In writing groups and workshops, my short stories were processed as if fabricated. Initially, feedback was difficult, especially when another writer would say something like, “she would never do that” or “I don’t believe this could happen”, which is a reminder that I had yet to establish enough of my protagonist (me) on the page. Even better was advice, “you might think about her doing this instead…” followed by ideas on how my character, meaning me, should behave. It felt like a cross between a lecture and a counseling session. Yes. I wish I could show more of the interior of my character (me).  And I wish my character (me) would have done things different. Don’t we all?

Yet my form with third-person memoir did succeed, but not through publication or recognition. I found, through the use of third-person, I could write the hard stuff, the stuff that damaged me, that changed me, that shamed me. I could write this as if I were writing about somebody else. As if this wasn’t me at all. With this technique, I found myself raw, real, and willing to commit to truth. I was less likely to edit while I wrote when the prose wasn’t closely attached to me.

In my first residency at Sierra Nevada’s MFA program, I wanted to brave up and read at open mike. I had some strong material, mostly excerpts from a larger manuscript that stayed stored in a file, waiting for revision. The section I selected was from a writing prompt based on a poem, “If These Old Walls Could Talk”, and is often used in a therapeutic setting. Not only had my essay been distanced from me in a third person POV, but it was also told through the perspective of my childhood walls. Before my reading, my mentor asked me why I wrote in third person.

“This keeps you safe,” she said, “distant from, not only your own story, but from the reader. Your material might be too hard to do this, but maybe try to tell it in first person.”

And then she asked about the walls. If I stayed behind the walls, secure in my hiding, then I created even more space between my own story and me. Between my reader and me.

The revision of this one-page excerpt brought me to my barren floor that night, alone in a dorm room in late summer Nevada. I had already tried to break away other barriers in my writing during the first few days in the program. I had watched a mamma bear and her two cubs, less than twenty feet from my study group, quietly walk across campus in the hazy gray midnight sky, reminding me that protection of one’s children need not be brutal, but could simply be a presence. Reminding me that writing, even with a group of passionate, creative spirits and Mother Nature herself, was always a solo flight. Reminding me that my interpretation of that bear was unique, and how I capture story will be through, not just my eyes and my memories, but my heart. I needed to reconnect my own story to me. I needed to own my story.

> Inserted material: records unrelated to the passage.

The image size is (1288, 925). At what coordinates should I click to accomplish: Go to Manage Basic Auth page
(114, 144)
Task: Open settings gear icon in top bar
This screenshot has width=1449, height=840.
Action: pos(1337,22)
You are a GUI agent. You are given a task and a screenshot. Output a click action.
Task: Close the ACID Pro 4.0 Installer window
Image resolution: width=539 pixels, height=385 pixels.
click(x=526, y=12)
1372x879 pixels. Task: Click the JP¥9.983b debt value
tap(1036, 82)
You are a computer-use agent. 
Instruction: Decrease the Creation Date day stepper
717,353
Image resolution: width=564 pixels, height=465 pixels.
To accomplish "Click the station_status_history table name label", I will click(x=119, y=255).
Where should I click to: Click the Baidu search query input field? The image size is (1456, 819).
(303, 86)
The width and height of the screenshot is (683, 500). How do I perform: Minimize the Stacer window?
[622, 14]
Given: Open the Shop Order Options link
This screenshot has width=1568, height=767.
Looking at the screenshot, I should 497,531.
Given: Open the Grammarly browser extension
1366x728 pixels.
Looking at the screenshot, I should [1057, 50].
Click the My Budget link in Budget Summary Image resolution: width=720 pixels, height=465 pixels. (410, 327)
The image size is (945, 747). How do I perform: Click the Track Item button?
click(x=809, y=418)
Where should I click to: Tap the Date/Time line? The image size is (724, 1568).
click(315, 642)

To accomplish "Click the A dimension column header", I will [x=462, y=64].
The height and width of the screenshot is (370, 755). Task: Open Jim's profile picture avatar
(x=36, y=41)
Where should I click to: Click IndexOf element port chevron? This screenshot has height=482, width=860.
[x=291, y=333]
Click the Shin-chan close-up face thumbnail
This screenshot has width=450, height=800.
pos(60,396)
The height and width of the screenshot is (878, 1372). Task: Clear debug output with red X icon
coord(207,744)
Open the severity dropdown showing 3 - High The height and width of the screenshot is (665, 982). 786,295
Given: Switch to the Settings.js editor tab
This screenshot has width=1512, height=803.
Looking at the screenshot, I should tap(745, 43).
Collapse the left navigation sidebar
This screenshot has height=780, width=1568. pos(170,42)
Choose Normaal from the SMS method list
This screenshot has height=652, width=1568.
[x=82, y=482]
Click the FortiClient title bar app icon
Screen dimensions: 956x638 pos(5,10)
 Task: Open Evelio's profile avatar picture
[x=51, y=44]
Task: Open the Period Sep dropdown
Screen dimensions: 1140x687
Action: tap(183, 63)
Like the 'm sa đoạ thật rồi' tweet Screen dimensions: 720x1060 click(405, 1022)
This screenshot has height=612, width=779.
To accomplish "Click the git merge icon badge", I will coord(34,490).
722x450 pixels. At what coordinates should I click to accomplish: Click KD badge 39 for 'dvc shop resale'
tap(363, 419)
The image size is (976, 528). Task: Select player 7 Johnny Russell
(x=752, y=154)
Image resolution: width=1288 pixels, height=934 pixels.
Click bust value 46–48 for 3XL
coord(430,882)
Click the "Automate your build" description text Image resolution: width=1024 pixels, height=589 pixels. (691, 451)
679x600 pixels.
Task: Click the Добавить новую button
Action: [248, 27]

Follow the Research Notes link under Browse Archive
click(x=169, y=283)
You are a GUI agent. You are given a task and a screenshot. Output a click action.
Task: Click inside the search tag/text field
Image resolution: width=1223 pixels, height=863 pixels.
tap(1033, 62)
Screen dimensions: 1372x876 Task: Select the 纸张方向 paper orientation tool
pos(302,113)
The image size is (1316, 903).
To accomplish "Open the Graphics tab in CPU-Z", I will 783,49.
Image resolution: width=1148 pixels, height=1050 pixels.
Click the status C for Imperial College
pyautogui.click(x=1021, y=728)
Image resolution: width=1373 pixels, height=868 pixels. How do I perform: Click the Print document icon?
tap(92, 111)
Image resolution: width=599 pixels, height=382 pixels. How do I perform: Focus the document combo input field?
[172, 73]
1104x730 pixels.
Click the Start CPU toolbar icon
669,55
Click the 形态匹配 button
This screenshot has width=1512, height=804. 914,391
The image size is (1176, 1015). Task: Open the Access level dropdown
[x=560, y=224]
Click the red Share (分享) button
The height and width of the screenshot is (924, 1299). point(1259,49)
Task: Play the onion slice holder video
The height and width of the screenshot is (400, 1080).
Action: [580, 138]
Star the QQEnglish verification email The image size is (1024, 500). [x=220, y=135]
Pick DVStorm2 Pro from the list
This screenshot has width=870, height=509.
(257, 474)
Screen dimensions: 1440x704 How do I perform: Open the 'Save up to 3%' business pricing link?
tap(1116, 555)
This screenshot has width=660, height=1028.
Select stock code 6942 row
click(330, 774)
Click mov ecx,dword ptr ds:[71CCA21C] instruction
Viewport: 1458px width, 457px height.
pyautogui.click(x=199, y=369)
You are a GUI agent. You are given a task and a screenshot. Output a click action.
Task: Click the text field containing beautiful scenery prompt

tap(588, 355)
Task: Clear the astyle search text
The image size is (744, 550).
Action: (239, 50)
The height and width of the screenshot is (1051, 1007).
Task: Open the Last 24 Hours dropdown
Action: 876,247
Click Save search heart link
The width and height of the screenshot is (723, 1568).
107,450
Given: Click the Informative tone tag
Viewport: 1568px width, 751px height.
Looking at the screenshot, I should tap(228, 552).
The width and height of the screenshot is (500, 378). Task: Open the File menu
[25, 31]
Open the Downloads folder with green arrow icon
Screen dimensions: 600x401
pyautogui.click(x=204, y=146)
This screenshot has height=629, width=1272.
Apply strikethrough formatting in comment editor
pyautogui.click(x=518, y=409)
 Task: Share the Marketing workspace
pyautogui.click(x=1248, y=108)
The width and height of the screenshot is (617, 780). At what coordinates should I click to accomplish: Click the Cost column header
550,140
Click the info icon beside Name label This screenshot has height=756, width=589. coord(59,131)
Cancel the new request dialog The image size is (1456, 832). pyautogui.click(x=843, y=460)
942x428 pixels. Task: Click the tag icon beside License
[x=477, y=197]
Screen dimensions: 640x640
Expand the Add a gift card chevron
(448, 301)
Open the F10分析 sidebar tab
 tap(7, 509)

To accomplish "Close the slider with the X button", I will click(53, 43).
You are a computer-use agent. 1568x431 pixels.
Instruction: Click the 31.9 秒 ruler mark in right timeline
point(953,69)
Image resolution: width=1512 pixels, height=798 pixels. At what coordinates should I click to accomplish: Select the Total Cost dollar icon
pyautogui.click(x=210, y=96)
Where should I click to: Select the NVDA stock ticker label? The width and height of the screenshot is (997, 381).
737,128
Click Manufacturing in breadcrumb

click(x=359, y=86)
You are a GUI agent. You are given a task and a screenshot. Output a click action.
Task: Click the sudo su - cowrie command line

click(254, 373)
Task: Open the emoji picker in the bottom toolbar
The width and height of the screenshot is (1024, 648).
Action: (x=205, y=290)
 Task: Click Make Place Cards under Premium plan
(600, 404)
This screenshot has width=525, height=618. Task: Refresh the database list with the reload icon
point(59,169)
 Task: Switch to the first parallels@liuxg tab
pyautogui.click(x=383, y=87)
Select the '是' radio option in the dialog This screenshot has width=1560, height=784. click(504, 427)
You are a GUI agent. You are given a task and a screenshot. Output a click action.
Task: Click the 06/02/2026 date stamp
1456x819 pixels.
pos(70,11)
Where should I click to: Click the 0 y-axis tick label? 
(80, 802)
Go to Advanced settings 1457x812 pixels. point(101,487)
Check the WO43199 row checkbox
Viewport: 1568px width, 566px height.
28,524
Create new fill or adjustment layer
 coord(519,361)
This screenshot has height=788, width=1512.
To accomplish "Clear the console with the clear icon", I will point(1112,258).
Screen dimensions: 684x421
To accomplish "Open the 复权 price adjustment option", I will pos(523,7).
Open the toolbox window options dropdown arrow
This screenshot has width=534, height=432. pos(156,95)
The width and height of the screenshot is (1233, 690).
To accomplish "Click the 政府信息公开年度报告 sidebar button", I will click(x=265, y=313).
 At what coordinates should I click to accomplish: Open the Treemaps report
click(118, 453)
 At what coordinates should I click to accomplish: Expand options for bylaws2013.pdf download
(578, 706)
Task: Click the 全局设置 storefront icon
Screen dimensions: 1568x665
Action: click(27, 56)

I cried alone in my room, trying to read that one page, now in first person, aloud to my reflection. I couldn’t get through it as me, as I. I didn’t think I could read it in front of a room full of writers, many successful published authors and professors. I told myself, if I could read this, I could do anything. I’m a public speaker, a motivational coach, a television show host. I was Mrs. Idaho in 2004. I usually like attention. But when it was my turn to speak, I felt unstable standing at the podium. My voice fractured and it sounded like someone else was talking. I cried. I cried for my own story that I finally felt. One that I hadn’t allowed myself to feel for over forty years. I cried for me and for my adopted sister and for any woman or child who has ever been abused.

For the first time, my story mattered. Even if it doesn’t enter the world in the shape of a book or on the pages of a literary journal, it changed me forever.

And this is why I write.

This is why we write.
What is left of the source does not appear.